Performance Tips and Tricks
I comparatively recently discovered the thing where StringBuffers are faster than Strings because of the reduced garbage collection. I was wondering if anyone here had any similar performance tips worth passing on. For example, are primitives any quicker or slower than their object versions? (int versus Integer, etc) how do arrays compare with the Collections API for performance?

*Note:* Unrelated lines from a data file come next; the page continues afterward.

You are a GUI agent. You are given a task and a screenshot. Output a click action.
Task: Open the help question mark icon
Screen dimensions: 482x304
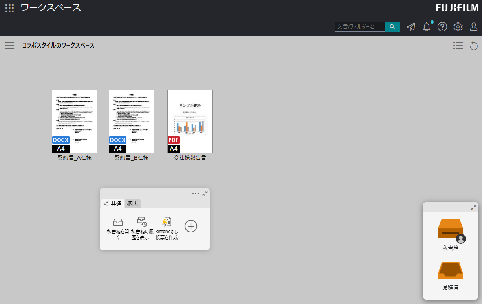(442, 27)
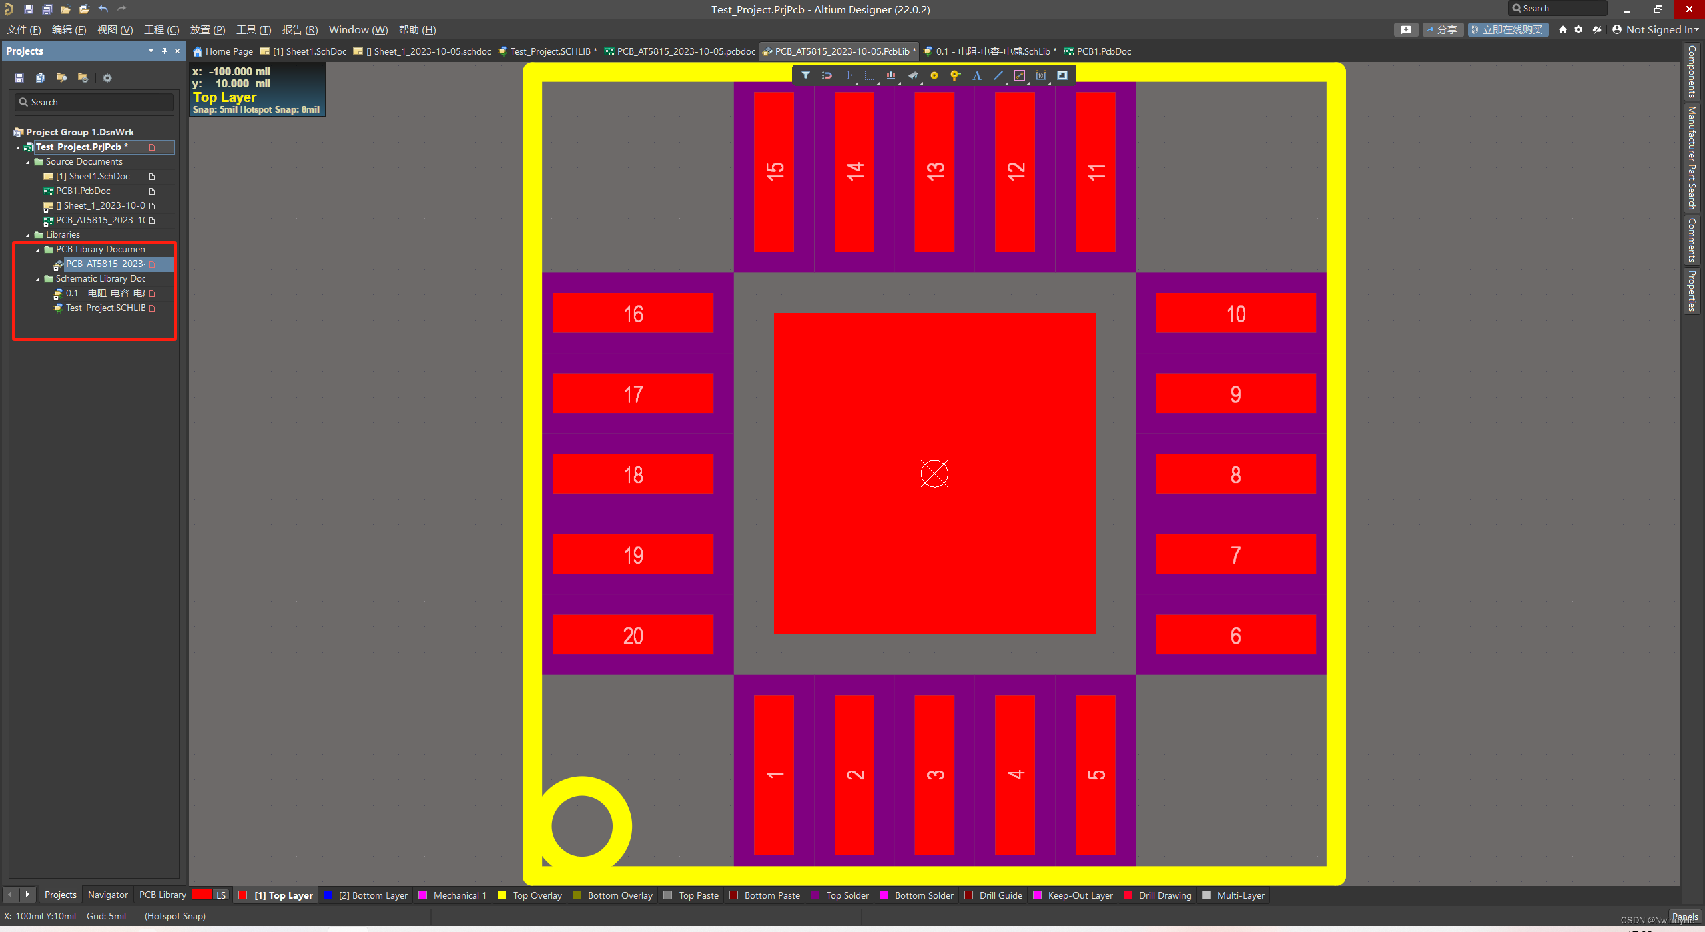The image size is (1705, 932).
Task: Click the align objects toolbar icon
Action: 890,75
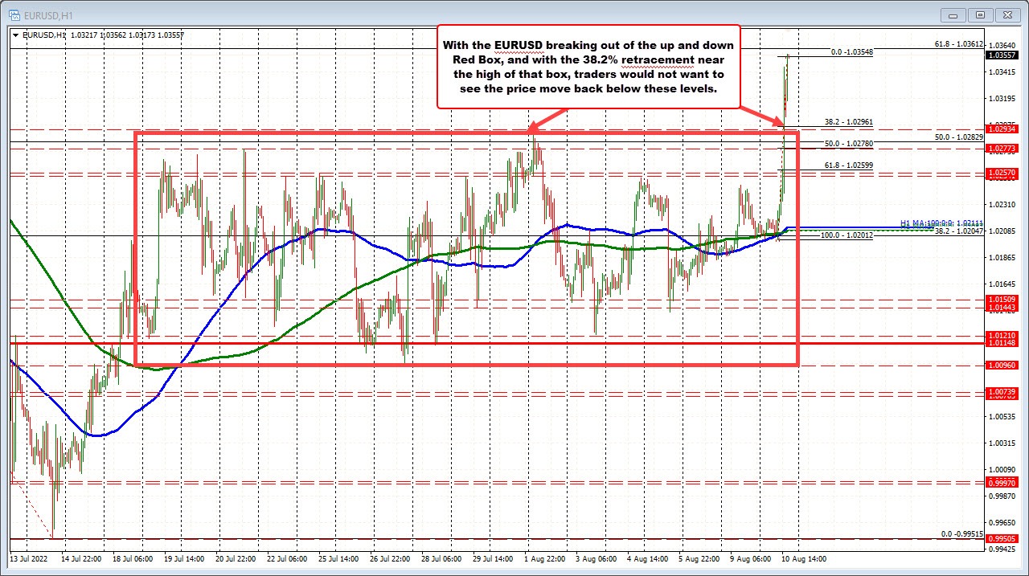Expand the triangle beside EURUSD,H1 chart label
Viewport: 1029px width, 576px height.
click(15, 35)
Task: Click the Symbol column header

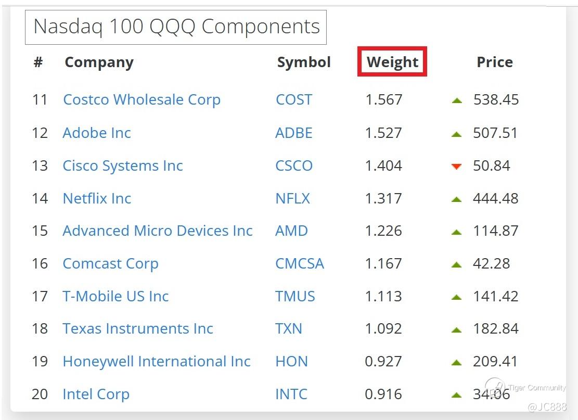Action: [304, 62]
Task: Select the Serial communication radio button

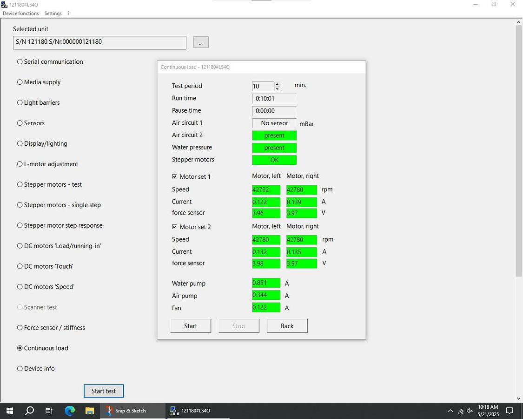Action: pos(20,61)
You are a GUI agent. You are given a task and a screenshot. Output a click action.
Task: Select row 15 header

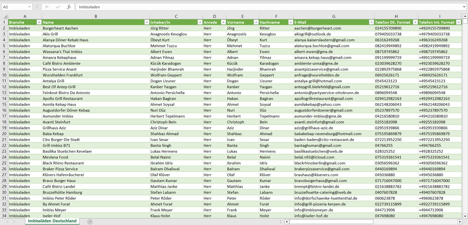tap(4, 104)
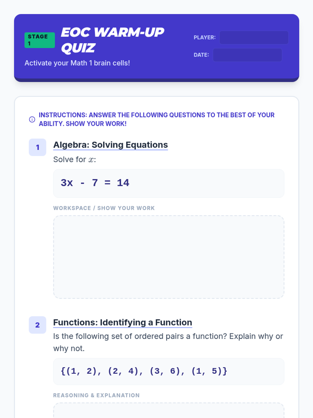Image resolution: width=313 pixels, height=418 pixels.
Task: Select the question 2 number badge
Action: pos(38,325)
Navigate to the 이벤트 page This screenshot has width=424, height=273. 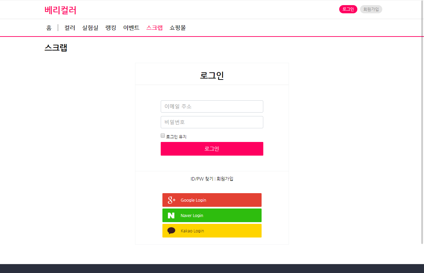pyautogui.click(x=131, y=28)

Is there a VM that runs faster or smoother on a particular platform than any of the others?
Everything welcome...
[522 byte] By [
Breakfast] at [2007-9-26 3:14:08]

In the case of StringBuffer, the benefit is not only the gc. Strings are inmutable, so if you need to change it you need to create a new one, and object creation is a expensive task.
Because object creation is so expensive, it's important to decide when to create them. A bad example:
for (int i = 0; i < 10000; i++) {
String s = new String("Hi there");
System.out.println(s);
}
does the same thing as:
String s = new String("Hi there");
for (int i = 0; i < 10000; i++) {
System.out.println(s);
}
but much slower.
For mutable objects, sometimes is very usefull to create pools of objects that can be reused in your application, using factories to get the reference of an unused and previously created object. In the case of String, the String class maintains a pool that you can use if you need the same string frequently in your application, thru the intern() method.